TEXT SEGMENT
──────
Roundup: Construction woes

Did you have to go to the main office at all this week? Do you even know where the main office is? The environment was a study in contrasts, with the office full of wandering staff just checking things out, construction workers busily attending to building details, and harried secretaries trying to impose order on the chaos. It appeared to be most intense for the secretaries who, but for the unfortunate incident we at the Pine Needle were able to capture on video (see below), were able to keep their cool:



The adventures and strange trips into the new area are too numerous to track, but some of our favorites include these:

A student walked into class late on Tuesday morning, the first day back from break. The teacher asked him where his pass was. He replied with alarm: “The attendance office is gone!” The teacher chose not to send him to get a pass.

Early in the week, a student received a pass from the attendance office asking him to report to the office immediately. At that point the teacher still had no idea where the attendance office was and so in handing the pass to the student simply told him, “Good luck,” and sent him on his way.

The day after Christmas break, the plywood came down, unleashing the stress of transition upon the main offices! Photo by: Skylar Larson

To reach the guidance and activities offices without stepping on the new tile (which needs to lie still for a day or two before it can be walked on), visitors had to walk through the downstairs entry to the new wing, up the first set of stairs, down the hall of the new wing, down the elevator, and down one more hallway. Reports of seeing Little Red Riding Hood picking wildflowers slightly off the trail were unconfirmed, as were the rumors of the Minotaur being discovered in the classroom next to the activities office.
──────
RECORDED INFORMATION
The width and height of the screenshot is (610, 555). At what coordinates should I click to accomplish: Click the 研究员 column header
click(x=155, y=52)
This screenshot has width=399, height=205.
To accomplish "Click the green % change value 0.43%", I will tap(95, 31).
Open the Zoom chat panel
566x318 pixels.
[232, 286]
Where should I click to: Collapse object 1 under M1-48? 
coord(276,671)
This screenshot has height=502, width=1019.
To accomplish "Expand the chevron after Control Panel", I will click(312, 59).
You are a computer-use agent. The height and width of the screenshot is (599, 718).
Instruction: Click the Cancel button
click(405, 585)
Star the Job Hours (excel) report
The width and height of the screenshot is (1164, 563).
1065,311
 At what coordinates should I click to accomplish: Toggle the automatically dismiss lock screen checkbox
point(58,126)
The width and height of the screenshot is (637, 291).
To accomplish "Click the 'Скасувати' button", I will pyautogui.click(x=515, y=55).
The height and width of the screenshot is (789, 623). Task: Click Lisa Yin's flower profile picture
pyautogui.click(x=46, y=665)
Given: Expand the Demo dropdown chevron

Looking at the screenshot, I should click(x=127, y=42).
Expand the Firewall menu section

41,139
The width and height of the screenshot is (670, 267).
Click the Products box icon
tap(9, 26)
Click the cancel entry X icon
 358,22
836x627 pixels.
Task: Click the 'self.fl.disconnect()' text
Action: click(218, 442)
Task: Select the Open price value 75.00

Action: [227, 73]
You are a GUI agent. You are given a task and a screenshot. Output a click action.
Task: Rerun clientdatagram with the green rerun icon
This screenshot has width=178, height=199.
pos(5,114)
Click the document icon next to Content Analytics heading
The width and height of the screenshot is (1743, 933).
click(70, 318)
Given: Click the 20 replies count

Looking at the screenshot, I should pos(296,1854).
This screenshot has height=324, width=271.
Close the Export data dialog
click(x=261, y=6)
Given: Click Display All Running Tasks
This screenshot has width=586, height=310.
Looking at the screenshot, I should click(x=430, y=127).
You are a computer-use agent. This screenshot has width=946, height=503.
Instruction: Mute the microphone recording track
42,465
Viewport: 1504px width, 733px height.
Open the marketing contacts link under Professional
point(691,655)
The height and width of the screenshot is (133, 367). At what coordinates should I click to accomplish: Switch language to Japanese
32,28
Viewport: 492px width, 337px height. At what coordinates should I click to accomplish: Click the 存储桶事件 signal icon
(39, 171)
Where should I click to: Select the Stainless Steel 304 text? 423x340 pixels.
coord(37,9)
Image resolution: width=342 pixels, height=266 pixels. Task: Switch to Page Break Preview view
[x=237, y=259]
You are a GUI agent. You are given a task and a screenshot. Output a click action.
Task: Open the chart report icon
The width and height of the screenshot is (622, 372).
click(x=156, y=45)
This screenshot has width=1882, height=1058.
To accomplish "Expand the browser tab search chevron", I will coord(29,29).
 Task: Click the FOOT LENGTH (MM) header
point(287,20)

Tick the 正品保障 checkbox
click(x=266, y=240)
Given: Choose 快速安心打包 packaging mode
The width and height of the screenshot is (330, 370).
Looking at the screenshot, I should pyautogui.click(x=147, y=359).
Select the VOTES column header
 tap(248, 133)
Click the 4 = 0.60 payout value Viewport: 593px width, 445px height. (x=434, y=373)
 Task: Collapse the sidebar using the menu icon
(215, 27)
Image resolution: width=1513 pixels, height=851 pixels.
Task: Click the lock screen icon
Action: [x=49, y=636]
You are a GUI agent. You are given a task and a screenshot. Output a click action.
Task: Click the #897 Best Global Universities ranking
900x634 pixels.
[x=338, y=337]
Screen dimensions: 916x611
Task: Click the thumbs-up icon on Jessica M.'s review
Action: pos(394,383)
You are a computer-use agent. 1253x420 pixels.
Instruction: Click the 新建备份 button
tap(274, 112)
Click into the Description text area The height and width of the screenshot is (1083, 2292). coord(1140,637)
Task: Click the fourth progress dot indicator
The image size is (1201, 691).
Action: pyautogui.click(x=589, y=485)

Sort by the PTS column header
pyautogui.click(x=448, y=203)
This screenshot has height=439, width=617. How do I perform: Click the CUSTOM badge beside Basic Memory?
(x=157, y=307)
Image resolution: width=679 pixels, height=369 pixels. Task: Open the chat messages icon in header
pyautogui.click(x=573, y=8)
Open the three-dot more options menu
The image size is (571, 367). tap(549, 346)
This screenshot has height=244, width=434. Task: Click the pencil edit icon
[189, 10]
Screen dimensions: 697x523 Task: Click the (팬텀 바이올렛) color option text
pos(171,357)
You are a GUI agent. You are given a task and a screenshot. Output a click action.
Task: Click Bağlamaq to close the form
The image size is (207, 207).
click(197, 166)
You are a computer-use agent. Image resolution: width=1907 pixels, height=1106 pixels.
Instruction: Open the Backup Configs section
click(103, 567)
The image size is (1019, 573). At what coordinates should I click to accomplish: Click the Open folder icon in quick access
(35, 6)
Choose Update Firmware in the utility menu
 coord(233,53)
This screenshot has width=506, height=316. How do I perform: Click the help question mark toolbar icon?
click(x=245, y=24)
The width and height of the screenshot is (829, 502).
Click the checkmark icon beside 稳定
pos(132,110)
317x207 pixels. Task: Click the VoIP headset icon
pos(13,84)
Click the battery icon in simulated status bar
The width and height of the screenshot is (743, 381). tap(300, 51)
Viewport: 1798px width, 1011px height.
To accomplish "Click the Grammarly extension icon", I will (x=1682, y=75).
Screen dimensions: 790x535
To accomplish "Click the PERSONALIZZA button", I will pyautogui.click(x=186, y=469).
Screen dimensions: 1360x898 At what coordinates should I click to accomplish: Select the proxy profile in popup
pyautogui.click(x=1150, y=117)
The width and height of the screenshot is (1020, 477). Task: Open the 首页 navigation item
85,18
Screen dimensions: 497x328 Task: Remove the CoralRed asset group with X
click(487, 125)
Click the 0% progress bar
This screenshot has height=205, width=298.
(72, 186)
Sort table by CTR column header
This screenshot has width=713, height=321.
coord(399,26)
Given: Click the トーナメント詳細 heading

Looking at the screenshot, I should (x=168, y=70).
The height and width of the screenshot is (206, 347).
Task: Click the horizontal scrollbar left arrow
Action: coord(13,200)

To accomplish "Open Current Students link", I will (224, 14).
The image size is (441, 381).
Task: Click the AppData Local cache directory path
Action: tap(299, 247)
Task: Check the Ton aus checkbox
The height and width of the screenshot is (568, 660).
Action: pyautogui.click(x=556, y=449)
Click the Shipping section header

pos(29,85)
──────
PROBLEM TO WORK ON
Answer these questions about the construction roundup:
1. What did the late student say when the teacher asked where his pass was?
2. What did the teacher tell the student when handing him the pass from the attendance office?
3. Why did visitors have to avoid stepping on the new tile?
The lines above are not needed for what comes next.

THE OUTPUT
1. He said, "The attendance office is gone!"
2. The teacher told him, "Good luck."
3. The new tile needed to lie still for a day or two before it could be walked on.